“兵部的思路和方才韩国公的类似,即对军官进行多层次的分流。”
“最差的一批,就依照韩国公方才所言,以国法严惩之,以儆效尤。
一则诛杀恶徒,清理大明官吏队伍。
二则使天下人知晓,善恶皆有报,不是不报,时候未到,震慑其余官吏,须知举头三尺有神明,当常怀敬畏之心。
三则亦使百姓服膺朝廷,以奸贼之血,洗大明神器,此乃一举三得。”
兵部尚书所言,亦是一片杀气腾腾,几人都这么说,那基本上就定下来了。
必然会有一大批人遭殃,要为自己曾经做下的错事去还罪。
在场众人立刻开始在心里盘算自己手底下的人。
“一批人要被杀,另外一批人则根据其罪孽,分别给予惩罚,以身上的世职相抵。”
无论是杀人,还是如今治罪,究其根本,就是要把身上的世职扒下来。
至于其目的,不必多言。
文官的职位都是不世袭的,世卿世禄这种事,被废除是非常正常的事情。
从秦朝开始,有贵族爵位世袭绵延,但从来没听说过大批官职世袭的,能延续百年,已经足以偷着乐了。
果然还是要夺世职!
先前要杀人,现在即便不死,也要夺世职,可以预见,这场改革必然要向着最不可收拾的境地而去了。
众人脸都拉了下来,愁眉苦脸,这怎么去干?
兵部尚书好像并未看到众人脸色,依旧在侃侃而谈。
“前些时日和元辅交谈了一番,有关于未来的军队建设,元辅说,首先要看到战争形势的变化。
要回顾历史,要研究战争兵种、战争武器、甲胄的变化,找到其中切实的发展路径,以及对未来的预测。
我记得兵部曾经让诸位都提交过有关于这方面的奏章,诸位可还记得吗?”
一众大将之中,大多数人顿时脸色有些不自然,他们虽然不是不学无术,但让他们去总结规矩,那是强人所难。
自古以来,能把打仗从术提升为道的人,本来就不多。
将帅的区别就在这里,而元帅比起十哲等兵圣,则又差一筹。
他们的奏章都是幕僚给他们代笔写的,根本没放在心中,反正会打仗、能打赢就行了。
兵部尚书自然知道他们的德行,撇了撇嘴,“既然诸位都不记得了,那就听听元辅的观点。
甲胄从先秦时期的甲,一步步进步到唐朝的明光甲,一直到宋朝最巅峰的步人甲,是依靠什么?”

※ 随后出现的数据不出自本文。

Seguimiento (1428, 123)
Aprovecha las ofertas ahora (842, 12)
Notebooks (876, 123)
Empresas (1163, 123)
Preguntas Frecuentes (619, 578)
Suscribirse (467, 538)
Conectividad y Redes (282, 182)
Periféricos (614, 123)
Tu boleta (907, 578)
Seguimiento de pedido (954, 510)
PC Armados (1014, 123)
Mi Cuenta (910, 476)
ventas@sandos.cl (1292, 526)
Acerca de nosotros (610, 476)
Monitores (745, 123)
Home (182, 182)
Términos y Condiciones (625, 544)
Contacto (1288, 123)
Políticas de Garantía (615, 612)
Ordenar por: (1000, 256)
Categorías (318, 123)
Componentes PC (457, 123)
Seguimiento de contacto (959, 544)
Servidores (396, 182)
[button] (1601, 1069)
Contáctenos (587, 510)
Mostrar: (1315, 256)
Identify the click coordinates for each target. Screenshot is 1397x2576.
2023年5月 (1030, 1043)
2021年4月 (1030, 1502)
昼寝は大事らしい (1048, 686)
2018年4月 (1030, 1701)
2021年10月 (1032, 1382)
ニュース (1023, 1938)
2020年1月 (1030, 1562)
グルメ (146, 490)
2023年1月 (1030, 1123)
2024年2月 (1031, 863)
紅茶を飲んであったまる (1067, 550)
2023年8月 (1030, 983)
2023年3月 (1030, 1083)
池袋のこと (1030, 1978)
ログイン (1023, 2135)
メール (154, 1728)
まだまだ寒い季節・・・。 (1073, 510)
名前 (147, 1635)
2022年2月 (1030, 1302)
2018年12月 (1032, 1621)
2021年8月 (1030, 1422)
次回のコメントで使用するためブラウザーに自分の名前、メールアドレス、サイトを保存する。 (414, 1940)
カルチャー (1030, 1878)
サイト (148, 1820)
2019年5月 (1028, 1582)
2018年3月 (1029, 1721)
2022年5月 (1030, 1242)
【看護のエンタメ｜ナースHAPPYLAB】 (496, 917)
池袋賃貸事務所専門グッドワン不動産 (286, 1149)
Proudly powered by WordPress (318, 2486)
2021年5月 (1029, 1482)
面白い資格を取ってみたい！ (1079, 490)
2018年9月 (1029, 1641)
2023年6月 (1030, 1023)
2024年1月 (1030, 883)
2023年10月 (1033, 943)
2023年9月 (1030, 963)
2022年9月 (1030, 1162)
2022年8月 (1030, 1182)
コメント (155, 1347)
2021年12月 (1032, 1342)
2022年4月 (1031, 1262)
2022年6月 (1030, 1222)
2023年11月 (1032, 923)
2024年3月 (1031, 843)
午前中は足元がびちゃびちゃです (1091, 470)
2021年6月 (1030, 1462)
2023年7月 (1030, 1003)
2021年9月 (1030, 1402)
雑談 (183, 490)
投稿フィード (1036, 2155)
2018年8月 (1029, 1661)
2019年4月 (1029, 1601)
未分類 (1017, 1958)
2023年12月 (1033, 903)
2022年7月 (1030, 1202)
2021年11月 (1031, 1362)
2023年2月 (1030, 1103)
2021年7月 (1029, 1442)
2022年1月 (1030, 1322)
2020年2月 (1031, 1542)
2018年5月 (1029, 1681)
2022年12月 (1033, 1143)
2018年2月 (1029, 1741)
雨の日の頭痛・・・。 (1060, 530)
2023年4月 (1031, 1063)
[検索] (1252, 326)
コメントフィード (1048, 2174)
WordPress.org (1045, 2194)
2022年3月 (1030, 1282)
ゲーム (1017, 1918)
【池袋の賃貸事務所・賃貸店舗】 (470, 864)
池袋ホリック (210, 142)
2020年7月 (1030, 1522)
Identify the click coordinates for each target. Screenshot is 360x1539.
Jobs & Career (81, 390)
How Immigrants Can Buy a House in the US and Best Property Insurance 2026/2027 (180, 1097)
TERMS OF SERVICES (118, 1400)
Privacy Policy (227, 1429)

这问题还是颇简单的,众人齐声回答,“是冶炼技术和制甲工艺的提高,所以有了步人甲。”
兵部尚书点点头,“但我们大明不用那种明显防御更强的甲胄,又是为什么?”
这些深耕在第一线的将军自然很清楚,“因为步人甲成本过于高,且行动不便,我们在北方主要面对来去如风的蒙古人以及辽东深山老林中的野女真人,对箭矢只要能够防御即可,同时需要一定的御寒能力,铁甲不合适。”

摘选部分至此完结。